Now, topiary is viewed as an imaginative and creative way to bring evergreen structure, as well as wit and fun, to the garden. Box (Buxus), yew (Taxus) and laurel (Laurus) are the main species used in this country for ornamental clipping, but others can respond well too.

But these three have the advantage of being evergreen, which gives the effect year-round, as well as being readily – and expensively – available in shaped forms from garden centres and nurseries.

Of the three, yew is the toughest, tolerating acid or alkaline soil conditions, sun or shade, dry conditions and urban pollution. However, all parts of the plant are toxic if eaten.

Box is happy as long as it doesn’t have to cope with full sun and dry soil, in which case leaves become dull or scorched.

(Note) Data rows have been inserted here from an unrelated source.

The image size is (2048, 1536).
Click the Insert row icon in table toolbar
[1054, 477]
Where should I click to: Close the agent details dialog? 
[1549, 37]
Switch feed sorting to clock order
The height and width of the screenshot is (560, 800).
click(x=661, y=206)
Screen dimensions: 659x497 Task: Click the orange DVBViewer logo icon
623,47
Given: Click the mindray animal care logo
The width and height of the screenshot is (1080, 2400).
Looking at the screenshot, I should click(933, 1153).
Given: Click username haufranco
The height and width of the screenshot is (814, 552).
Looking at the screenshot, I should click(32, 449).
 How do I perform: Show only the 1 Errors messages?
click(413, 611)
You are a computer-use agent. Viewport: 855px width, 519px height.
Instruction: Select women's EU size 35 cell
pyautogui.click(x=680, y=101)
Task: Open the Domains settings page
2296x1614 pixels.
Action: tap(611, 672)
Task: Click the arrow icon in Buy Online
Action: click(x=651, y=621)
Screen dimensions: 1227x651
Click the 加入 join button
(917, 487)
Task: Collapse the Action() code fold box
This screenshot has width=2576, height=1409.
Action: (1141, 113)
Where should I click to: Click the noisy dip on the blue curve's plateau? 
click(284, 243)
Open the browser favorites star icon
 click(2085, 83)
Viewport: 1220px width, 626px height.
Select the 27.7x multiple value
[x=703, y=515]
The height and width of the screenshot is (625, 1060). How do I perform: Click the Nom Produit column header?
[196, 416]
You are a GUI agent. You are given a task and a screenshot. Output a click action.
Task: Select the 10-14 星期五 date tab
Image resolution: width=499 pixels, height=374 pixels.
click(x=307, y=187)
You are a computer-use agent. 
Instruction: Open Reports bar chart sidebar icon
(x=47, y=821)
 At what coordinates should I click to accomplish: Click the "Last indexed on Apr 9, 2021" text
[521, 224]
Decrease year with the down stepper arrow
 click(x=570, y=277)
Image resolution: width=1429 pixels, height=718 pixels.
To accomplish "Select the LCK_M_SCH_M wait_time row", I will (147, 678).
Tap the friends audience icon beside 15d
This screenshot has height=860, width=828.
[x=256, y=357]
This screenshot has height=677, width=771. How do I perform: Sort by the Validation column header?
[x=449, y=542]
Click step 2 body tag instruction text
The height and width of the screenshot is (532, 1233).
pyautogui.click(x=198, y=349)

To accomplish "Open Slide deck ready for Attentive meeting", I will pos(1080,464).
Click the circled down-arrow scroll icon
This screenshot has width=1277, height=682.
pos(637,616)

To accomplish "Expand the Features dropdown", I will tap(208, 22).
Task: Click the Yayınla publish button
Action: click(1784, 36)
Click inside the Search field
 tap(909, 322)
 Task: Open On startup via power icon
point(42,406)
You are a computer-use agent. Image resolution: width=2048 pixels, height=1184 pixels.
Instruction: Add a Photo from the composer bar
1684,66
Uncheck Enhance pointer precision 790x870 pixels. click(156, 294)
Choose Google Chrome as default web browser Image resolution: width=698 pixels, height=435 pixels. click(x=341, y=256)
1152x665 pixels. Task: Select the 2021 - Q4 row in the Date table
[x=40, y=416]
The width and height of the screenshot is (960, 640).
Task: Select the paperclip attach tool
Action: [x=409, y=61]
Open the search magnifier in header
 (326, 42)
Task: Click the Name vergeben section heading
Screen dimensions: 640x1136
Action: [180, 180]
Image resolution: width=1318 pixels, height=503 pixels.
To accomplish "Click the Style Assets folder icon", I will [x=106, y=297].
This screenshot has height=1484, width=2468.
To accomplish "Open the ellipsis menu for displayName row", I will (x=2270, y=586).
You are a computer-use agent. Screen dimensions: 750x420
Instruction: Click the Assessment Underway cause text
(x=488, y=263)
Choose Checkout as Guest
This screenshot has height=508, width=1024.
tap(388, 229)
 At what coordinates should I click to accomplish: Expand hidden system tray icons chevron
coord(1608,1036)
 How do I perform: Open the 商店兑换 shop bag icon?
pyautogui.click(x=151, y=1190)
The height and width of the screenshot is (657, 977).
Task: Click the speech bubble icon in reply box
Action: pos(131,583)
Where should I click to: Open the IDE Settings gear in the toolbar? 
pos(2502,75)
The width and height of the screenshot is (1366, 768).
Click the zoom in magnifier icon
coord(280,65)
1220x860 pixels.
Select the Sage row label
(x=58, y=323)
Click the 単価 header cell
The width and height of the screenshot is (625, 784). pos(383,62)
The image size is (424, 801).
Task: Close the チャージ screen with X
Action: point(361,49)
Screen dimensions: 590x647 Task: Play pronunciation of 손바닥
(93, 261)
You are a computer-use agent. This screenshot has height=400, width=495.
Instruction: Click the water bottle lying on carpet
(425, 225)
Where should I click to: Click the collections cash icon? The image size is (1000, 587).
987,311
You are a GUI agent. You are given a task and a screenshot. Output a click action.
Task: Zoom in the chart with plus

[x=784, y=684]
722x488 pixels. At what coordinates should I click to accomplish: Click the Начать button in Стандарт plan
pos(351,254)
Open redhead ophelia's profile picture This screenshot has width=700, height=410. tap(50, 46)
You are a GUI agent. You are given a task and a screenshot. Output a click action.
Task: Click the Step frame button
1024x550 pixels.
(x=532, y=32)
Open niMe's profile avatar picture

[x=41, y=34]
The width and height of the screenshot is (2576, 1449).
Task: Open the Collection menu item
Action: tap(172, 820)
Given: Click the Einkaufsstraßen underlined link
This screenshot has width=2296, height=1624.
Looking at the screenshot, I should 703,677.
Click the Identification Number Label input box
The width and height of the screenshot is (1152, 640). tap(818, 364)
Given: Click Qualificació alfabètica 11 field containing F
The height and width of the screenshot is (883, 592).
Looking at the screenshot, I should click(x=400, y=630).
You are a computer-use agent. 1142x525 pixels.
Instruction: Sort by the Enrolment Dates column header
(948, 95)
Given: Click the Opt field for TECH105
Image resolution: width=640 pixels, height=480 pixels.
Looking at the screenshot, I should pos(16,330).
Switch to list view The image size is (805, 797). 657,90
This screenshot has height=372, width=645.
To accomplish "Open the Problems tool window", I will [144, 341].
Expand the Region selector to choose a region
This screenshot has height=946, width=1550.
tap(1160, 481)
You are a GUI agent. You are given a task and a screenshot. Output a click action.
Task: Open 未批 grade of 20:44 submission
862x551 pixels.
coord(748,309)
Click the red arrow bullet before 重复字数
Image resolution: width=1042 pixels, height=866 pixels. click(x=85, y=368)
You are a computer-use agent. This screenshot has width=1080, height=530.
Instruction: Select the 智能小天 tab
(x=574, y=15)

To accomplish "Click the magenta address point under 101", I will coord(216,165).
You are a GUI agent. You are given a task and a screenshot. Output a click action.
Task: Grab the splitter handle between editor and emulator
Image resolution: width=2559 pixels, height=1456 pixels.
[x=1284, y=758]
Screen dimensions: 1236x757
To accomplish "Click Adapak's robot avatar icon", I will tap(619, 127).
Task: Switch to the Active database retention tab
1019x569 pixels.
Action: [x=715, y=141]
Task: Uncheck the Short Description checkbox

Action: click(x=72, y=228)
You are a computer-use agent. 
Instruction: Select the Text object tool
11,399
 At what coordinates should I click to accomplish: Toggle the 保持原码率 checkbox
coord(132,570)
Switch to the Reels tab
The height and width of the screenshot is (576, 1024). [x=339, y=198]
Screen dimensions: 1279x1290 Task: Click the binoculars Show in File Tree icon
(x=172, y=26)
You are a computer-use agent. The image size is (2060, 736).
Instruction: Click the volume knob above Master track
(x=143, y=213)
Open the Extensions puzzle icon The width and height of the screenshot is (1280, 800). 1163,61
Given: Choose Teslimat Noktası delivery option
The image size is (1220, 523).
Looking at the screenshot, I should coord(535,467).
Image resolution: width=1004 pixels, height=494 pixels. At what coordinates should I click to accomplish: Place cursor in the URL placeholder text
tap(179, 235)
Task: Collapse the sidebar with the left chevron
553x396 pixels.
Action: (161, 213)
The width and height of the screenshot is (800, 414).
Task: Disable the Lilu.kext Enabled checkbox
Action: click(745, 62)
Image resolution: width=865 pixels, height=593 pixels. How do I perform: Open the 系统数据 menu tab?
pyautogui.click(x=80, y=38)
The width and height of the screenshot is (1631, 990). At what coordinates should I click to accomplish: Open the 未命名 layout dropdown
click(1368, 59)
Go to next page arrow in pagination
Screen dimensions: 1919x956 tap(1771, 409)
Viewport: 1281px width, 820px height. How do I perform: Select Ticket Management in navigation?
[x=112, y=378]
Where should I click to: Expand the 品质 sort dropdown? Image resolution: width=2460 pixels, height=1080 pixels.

Laurel is only happy down to –5C and is best kept out of cold winds

One of the best things about topiary in the garden is that it allows you scope for self-expression – it’s up to you and your imagination what you do with it.

The main options for bringing topiary to your garden include formal hedging (try cutting battlements along the top for a castle theme), geometric shapes or lifelike impressions crafted from the living plants.

Container growing adds to the flexibility and makes it possible to adorn steps, patios or drives. You can choose between ready-grown specimens, or take the DIY route.

Either way, to maintain a topiary shape you’ll need to have patience beyond belief.